(Stored data)

***

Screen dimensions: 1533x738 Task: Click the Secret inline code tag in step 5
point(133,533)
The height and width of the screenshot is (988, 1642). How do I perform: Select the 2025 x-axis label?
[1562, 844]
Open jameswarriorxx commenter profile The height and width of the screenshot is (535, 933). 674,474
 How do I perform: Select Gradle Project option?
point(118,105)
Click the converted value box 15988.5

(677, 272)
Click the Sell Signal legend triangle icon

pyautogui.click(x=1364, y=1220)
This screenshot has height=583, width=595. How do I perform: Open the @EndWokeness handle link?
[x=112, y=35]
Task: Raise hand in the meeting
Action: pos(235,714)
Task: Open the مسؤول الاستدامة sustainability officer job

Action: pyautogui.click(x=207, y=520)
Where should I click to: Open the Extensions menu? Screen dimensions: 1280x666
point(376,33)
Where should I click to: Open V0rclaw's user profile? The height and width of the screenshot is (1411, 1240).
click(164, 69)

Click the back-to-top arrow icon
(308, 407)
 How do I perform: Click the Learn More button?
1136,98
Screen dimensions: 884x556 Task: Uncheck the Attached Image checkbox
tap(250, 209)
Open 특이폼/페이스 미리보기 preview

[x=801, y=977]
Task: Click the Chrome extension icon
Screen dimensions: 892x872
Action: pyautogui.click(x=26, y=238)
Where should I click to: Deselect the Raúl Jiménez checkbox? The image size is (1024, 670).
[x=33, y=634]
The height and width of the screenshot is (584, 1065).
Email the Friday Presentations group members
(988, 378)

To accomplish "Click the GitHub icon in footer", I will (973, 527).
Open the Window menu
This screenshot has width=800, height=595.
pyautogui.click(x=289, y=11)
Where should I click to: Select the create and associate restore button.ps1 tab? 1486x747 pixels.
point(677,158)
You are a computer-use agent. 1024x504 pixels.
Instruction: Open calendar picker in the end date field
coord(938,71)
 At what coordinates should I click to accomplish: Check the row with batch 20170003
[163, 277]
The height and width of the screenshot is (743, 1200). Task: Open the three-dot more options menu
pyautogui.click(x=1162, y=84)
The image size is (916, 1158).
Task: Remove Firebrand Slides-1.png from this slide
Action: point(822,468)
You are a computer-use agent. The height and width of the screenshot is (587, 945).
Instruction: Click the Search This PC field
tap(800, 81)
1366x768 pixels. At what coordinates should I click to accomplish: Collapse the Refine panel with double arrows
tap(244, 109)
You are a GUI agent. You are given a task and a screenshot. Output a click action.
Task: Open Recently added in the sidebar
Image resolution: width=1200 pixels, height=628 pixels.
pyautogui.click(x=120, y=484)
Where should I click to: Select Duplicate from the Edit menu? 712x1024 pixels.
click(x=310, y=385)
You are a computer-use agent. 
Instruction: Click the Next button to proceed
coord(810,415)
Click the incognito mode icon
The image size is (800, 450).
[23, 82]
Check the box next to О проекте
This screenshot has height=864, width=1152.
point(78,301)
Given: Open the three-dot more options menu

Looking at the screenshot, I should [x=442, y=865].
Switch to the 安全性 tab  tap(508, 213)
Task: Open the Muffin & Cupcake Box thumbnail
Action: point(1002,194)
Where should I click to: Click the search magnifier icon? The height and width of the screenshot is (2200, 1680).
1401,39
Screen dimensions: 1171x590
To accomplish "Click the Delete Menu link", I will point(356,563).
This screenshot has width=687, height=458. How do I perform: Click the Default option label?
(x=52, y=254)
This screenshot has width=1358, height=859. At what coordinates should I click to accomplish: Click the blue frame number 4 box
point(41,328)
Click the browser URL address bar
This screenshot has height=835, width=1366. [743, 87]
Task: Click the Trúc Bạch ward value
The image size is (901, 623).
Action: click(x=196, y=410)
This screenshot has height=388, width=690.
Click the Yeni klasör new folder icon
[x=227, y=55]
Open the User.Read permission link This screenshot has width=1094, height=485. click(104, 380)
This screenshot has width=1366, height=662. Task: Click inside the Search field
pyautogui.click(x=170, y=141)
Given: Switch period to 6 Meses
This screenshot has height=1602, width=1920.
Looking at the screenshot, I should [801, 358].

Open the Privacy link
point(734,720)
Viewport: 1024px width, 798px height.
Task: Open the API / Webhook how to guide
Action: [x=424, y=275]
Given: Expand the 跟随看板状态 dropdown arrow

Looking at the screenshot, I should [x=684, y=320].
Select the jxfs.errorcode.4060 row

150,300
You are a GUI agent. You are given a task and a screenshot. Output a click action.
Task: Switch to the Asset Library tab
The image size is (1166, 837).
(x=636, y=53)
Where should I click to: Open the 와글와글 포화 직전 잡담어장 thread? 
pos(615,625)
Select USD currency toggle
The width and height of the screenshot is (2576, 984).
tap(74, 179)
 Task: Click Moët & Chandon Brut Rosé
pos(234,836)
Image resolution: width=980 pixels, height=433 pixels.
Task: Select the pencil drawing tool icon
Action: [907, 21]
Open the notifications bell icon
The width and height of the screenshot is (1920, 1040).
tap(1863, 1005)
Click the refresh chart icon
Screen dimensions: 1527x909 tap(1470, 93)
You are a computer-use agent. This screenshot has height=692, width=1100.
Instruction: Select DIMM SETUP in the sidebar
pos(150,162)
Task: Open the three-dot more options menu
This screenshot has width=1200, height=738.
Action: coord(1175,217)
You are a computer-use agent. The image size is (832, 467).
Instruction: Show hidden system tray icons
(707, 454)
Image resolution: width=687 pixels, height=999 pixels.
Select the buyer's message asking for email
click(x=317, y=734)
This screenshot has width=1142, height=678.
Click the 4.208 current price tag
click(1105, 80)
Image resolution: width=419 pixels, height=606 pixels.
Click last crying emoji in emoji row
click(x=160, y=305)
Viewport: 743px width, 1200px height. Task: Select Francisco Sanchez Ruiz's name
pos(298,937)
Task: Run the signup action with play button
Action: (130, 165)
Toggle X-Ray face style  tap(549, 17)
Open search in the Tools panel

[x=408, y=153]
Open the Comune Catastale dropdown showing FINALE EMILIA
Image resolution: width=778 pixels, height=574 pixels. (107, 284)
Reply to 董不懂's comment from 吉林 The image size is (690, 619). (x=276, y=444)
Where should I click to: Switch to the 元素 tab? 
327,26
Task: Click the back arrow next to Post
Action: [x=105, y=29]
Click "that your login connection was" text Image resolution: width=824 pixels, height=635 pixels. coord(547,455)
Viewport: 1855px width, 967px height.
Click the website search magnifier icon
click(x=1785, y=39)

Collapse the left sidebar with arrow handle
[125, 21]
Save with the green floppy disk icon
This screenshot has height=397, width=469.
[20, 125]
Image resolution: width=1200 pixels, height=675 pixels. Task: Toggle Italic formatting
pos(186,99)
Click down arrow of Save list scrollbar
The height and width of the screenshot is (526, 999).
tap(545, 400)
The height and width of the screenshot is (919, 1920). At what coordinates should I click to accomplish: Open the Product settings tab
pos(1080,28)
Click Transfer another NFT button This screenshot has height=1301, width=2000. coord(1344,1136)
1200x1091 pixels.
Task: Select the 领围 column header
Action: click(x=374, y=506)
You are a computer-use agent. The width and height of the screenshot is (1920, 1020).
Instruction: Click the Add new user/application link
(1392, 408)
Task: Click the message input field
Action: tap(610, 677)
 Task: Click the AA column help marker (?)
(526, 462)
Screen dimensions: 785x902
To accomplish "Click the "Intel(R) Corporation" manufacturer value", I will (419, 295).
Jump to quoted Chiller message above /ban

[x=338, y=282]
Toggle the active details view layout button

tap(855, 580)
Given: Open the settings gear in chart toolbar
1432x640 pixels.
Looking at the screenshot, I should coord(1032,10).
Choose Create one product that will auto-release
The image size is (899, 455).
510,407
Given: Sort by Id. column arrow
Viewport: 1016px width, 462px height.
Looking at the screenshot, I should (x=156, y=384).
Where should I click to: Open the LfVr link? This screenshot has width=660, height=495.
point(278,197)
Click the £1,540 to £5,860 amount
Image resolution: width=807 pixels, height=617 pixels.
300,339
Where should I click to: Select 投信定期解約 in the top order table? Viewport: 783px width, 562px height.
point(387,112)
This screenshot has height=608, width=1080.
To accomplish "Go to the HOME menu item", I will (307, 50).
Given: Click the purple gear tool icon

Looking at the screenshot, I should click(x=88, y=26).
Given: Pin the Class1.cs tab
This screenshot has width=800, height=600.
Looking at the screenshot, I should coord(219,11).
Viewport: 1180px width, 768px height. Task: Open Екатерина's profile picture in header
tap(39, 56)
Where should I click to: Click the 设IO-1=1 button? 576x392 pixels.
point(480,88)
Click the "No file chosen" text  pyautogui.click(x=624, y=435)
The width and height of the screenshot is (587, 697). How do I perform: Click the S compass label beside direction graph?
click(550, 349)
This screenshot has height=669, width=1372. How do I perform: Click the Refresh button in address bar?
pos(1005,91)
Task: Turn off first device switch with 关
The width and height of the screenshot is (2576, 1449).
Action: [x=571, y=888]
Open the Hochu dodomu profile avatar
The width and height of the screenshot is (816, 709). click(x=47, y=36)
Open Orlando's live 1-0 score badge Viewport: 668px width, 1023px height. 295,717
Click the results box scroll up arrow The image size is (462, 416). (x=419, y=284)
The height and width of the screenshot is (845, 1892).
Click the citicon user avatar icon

***

Across all the entries above, count each line that has the word "text" in it, and give only the count.

2